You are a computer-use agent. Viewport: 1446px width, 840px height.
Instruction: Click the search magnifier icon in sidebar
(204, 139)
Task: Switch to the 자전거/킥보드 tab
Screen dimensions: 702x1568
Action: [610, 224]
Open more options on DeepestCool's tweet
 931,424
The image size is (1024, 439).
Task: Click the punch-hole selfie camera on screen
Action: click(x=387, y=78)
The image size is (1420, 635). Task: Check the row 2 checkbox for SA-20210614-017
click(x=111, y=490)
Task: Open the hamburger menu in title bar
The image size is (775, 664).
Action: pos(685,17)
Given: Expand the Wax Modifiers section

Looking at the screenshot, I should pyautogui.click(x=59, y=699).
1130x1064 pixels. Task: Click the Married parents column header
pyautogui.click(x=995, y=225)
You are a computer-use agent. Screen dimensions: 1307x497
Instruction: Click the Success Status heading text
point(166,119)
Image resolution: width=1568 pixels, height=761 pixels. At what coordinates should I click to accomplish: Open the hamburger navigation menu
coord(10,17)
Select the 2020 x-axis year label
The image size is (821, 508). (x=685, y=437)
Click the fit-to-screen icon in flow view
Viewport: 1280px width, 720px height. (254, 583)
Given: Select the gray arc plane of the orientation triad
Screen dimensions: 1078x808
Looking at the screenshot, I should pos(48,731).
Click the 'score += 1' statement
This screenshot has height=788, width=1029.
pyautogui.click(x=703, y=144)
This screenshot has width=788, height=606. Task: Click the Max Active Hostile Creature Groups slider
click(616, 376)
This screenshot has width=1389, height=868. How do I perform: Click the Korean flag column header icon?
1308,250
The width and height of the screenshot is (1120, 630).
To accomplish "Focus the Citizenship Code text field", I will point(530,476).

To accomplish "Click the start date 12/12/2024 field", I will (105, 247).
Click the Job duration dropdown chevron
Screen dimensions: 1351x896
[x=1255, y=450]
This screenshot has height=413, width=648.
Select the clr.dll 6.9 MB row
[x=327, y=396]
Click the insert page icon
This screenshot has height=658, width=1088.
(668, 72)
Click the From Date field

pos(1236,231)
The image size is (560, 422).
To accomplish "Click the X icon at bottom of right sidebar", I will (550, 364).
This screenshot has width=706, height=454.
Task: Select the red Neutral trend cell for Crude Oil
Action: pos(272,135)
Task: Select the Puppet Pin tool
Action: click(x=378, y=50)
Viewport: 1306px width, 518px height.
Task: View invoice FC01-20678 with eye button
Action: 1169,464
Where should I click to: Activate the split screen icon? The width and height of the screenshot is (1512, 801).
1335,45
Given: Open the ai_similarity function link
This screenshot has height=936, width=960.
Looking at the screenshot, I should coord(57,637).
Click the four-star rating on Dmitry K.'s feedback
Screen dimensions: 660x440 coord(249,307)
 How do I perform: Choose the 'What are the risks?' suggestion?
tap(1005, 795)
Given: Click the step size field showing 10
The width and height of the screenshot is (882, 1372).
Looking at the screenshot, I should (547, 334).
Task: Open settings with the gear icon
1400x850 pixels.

::::::

Problem requirements ▸ Return every one of the records above word for word, keeping each line unchanged and in its original order.

Complete answer ▸
You are a computer-use agent. Viewport: 1446px width, 840px height.
Instruction: Click the search magnifier icon in sidebar
(204, 139)
Task: Switch to the 자전거/킥보드 tab
Screen dimensions: 702x1568
Action: [610, 224]
Open more options on DeepestCool's tweet
 931,424
The image size is (1024, 439).
Task: Click the punch-hole selfie camera on screen
Action: click(x=387, y=78)
The image size is (1420, 635). Task: Check the row 2 checkbox for SA-20210614-017
click(x=111, y=490)
Task: Open the hamburger menu in title bar
The image size is (775, 664).
Action: pos(685,17)
Given: Expand the Wax Modifiers section

Looking at the screenshot, I should pyautogui.click(x=59, y=699).
1130x1064 pixels. Task: Click the Married parents column header
pyautogui.click(x=995, y=225)
You are a computer-use agent. Screen dimensions: 1307x497
Instruction: Click the Success Status heading text
point(166,119)
Image resolution: width=1568 pixels, height=761 pixels. At what coordinates should I click to accomplish: Open the hamburger navigation menu
coord(10,17)
Select the 2020 x-axis year label
The image size is (821, 508). (x=685, y=437)
Click the fit-to-screen icon in flow view
Viewport: 1280px width, 720px height. (254, 583)
Given: Select the gray arc plane of the orientation triad
Screen dimensions: 1078x808
Looking at the screenshot, I should pos(48,731).
Click the 'score += 1' statement
This screenshot has height=788, width=1029.
pyautogui.click(x=703, y=144)
This screenshot has width=788, height=606. Task: Click the Max Active Hostile Creature Groups slider
click(616, 376)
This screenshot has width=1389, height=868. How do I perform: Click the Korean flag column header icon?
1308,250
The width and height of the screenshot is (1120, 630).
To accomplish "Focus the Citizenship Code text field", I will point(530,476).

To accomplish "Click the start date 12/12/2024 field", I will (105, 247).
Click the Job duration dropdown chevron
Screen dimensions: 1351x896
[x=1255, y=450]
This screenshot has height=413, width=648.
Select the clr.dll 6.9 MB row
[x=327, y=396]
Click the insert page icon
This screenshot has height=658, width=1088.
(668, 72)
Click the From Date field

pos(1236,231)
The image size is (560, 422).
To accomplish "Click the X icon at bottom of right sidebar", I will (550, 364).
This screenshot has width=706, height=454.
Task: Select the red Neutral trend cell for Crude Oil
Action: pos(272,135)
Task: Select the Puppet Pin tool
Action: click(x=378, y=50)
Viewport: 1306px width, 518px height.
Task: View invoice FC01-20678 with eye button
Action: 1169,464
Where should I click to: Activate the split screen icon? The width and height of the screenshot is (1512, 801).
1335,45
Given: Open the ai_similarity function link
This screenshot has height=936, width=960.
Looking at the screenshot, I should coord(57,637).
Click the four-star rating on Dmitry K.'s feedback
Screen dimensions: 660x440 coord(249,307)
 How do I perform: Choose the 'What are the risks?' suggestion?
tap(1005, 795)
Given: Click the step size field showing 10
The width and height of the screenshot is (882, 1372).
Looking at the screenshot, I should (547, 334).
Task: Open settings with the gear icon
1400x850 pixels.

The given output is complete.